Count Square Sum Triples Solution in Python

Problem Description

Welcome to the world of counting square sum triples! Imagine you’re at a party, and everyone is trying to impress each other with their math skills. The challenge? Find all unique triples of integers (a, b, c) such that a² + b² = c² and all integers are less than or equal to a given number n.

Now, if you think this is just a math problem, think again! It’s like trying to find the perfect combination of ingredients for a cake, but instead of flour and sugar, you’re mixing squares of numbers.

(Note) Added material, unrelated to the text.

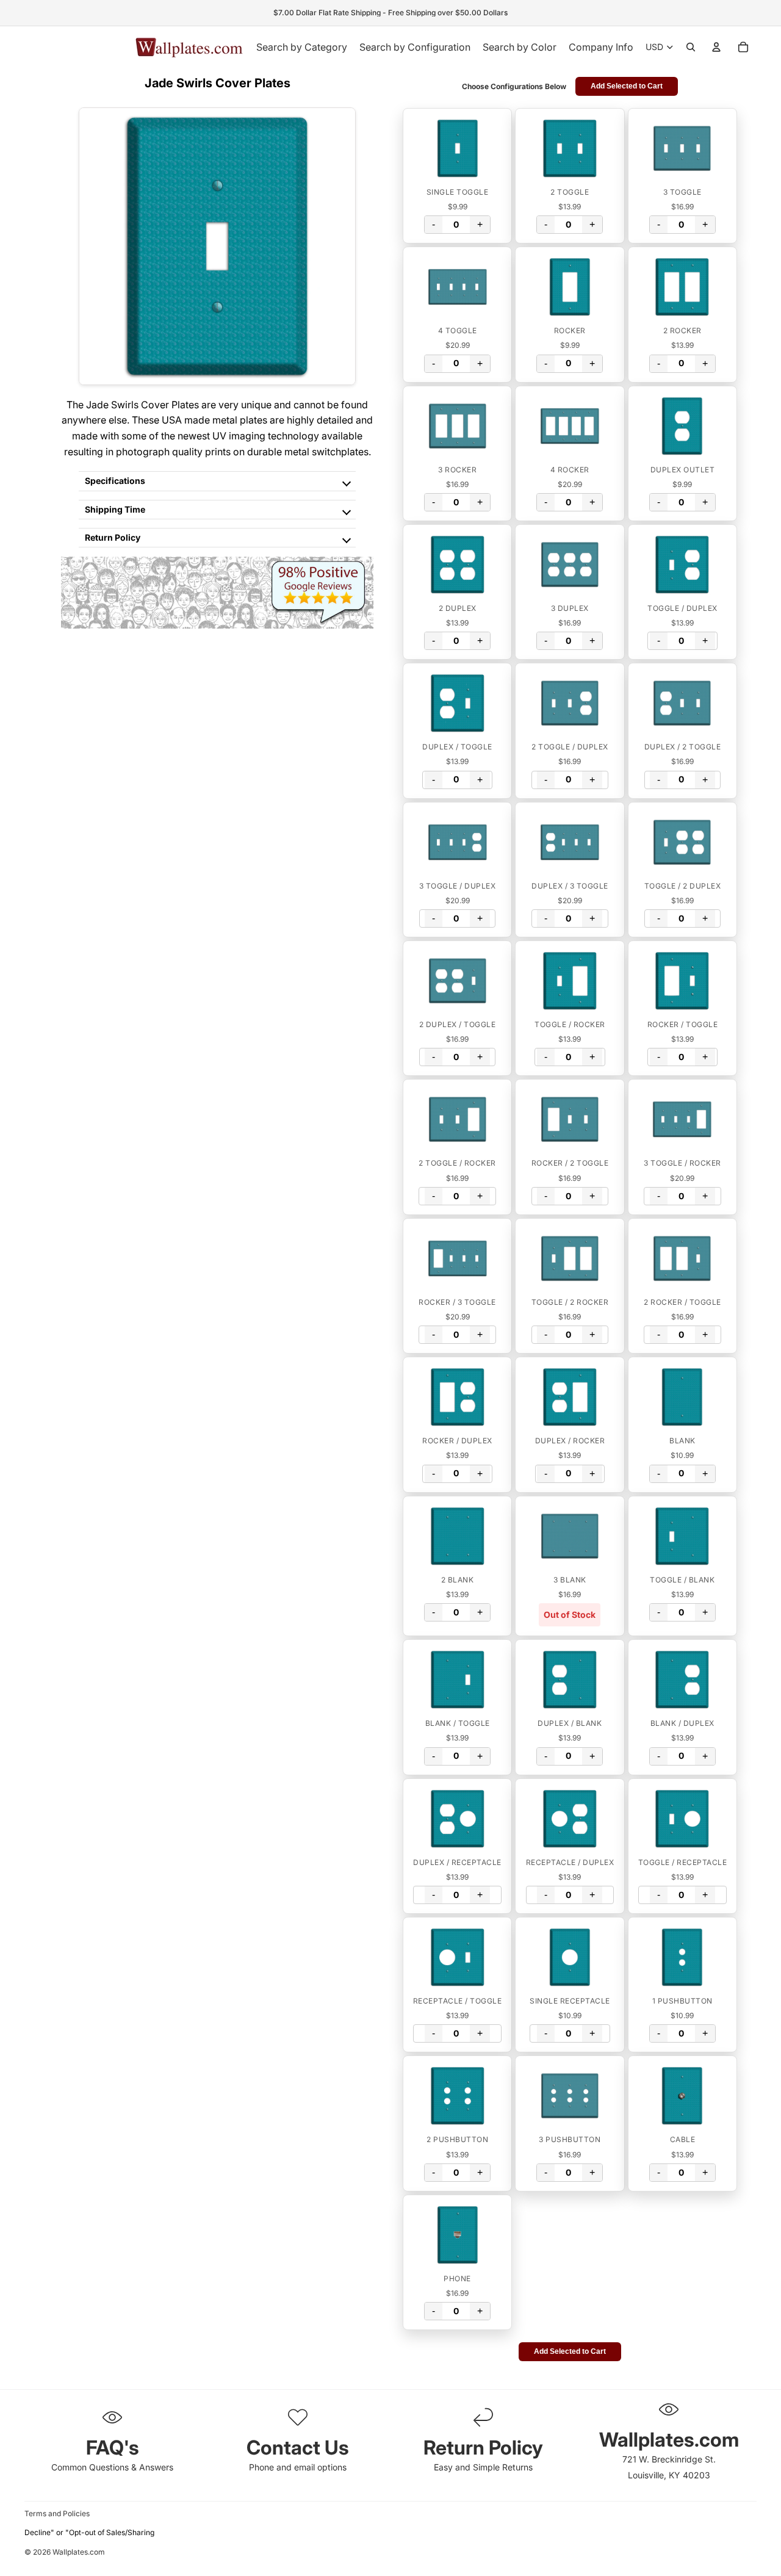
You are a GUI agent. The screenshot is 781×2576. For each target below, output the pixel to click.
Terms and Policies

And just like baking, if you get the wrong combination, you might end up with a flat cake—or in this case, no valid triples!

Code Solution

class Solution:
    def countTriples(self, n: int) -> int:
        ans = 0
        squared = set()

        for i in range(1, n + 1):
            squared.add(i * i)

        for a in squared:
            for b in squared:
                if a + b in squared:
                    ans += 1

        return ans
    

Approach Explanation

The approach here is as straightforward as counting your fingers. First, we create a set of squares for all integers from 1 to n. Then, we check every combination of these squares to see if their sum is also a square in our set. If it is, we increment our answer. It’s like playing a game of matchmaker, but instead of finding love, we’re finding numbers that fit together perfectly!

Time and Space Complexity

Time Complexity: O(n²) – We have two nested loops iterating through the squared set.

Space Complexity: O(n) – We store the squares of numbers in a set.

Real-World Example

Imagine you’re trying to build a triangular pyramid with blocks. Each block represents a number, and you can only use blocks that are perfect squares. You want to know how many unique ways you can stack these blocks to form a perfect triangle. This problem is just like that! You’re counting the unique combinations of blocks (or numbers) that can form a perfect triangle (or satisfy the equation a² + b² = c²).